Flip side presents the title track, another live document that finds the due in a similar vein only with a whole new bag of sounds to pull from. Clashing plates are droned out while rumble underneath gives it a festering quality that suggests of organs and deep body grumbles. Kneale's willingness to let it happen of its own volition is a nice thing to bear witness to, as he sort of allows it all to creep in over time. Almost like an ambient framework only the beginning is so full on that it wakes you right up, leaving no room for soporific proclivities. Shard after shard here, and once they're in they're in, so it's a real good time for all. A beautiful one, gone from Eric but likely findable else where due to the "extended" run of 150. More to come from Eric soon in the form of that Simon Wickham-Smith disc. Also, the rumor mill has it that the label's considering moving into wax territory, so that's something we can all get excited about for sure...
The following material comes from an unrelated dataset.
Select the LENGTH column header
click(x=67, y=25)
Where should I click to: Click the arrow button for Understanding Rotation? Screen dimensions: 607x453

Here's another number from that latest Roll Over Rover batch to get sent my way, this one coming from another previously unknown dude to me. Apparently the man himself has mostly been making songs for a spin but this is a real drifter, totally unraveled and expansive in scope. Which falls right in there for me given the hot weather and sedentary nature of working in the record store. Nice little soundtrack for perusing clientele as well.
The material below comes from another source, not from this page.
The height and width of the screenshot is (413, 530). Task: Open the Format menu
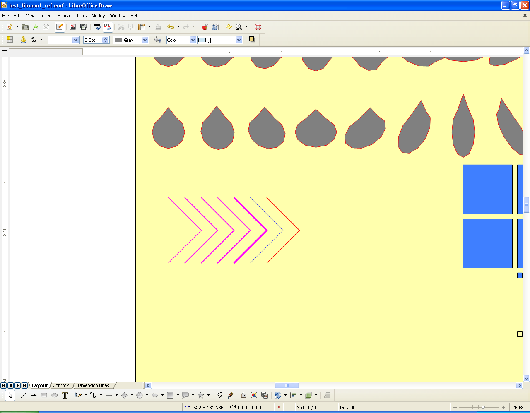(64, 16)
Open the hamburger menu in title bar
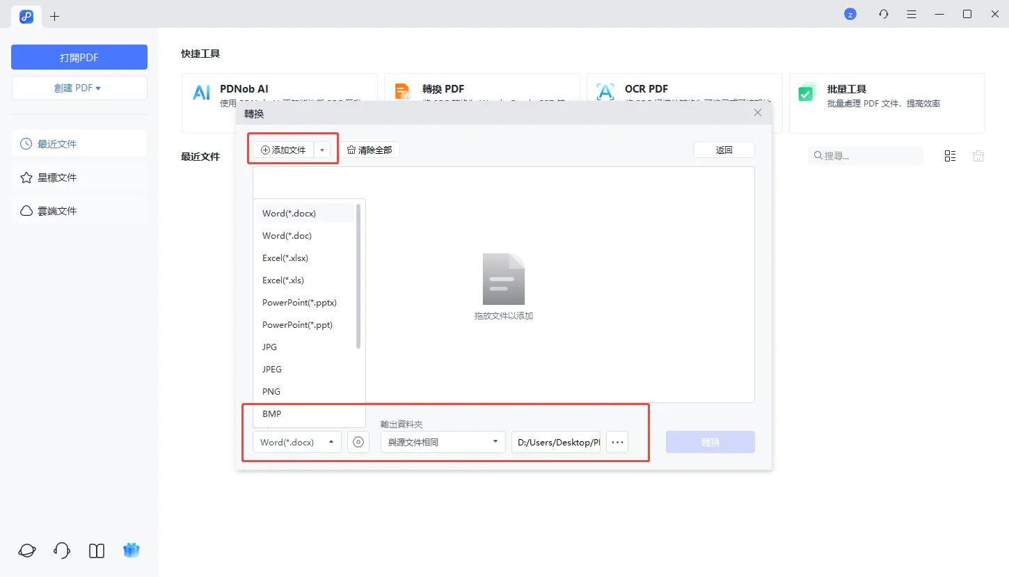Screen dimensions: 1009x577 tap(912, 14)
Starts off with this buzzer of a drone track that features some pen drawn horizontal lines that fade from green to yellow to orange and back. Dave McPeters' organ contribution gives it that organic sound too, so as to really lift it off and into the clouds, albeit with a tinge of sadness for soils left beneath. Spare enough to really float though, the thing isn't bogged down by anything at all, as ephemeral as they come. Nice thing here too is that the album closes in on an hour in length, so over the course of seven tracks there's a ton of diversity, but the vision's all the same. Twinkling bells and life force swells on track two, which sees McCann and Ashlinn Smith contributing drums and vocals respectively. Flies right into some neo-nexus space age discovery too, at which point the unbearable blackness of nothing goes white and time stands still till you arrive on Xenu, where all plants are purple and no one is alone. Third done creeps right up from the ponds of the first one too, presenting a kind of chilly haze where McCann's synth co-mingles with Shipley's whatever-the-hell to conjure some zones that bob about, reveling in the oil slicks for their buoyant properties. Slides right on out too, real slippery-like, all shiny black but with rainbows when the light hits it right. Of course in comparison to track four it seems more like a pool of sludge than a graceful little oil pool, as four is so momentously hypnotic as to tear aside any of its less welcoming properties with measly little key melodies that trickle about under McCann's swell drum work. Perhaps the most focused thing on here, but not without settling beautifully in among the rest of it with sun dappled outlooks and fuzzy beaming insides. Really grabs hold of some Lion King vibes without sounding like a whack African hijacking scenario.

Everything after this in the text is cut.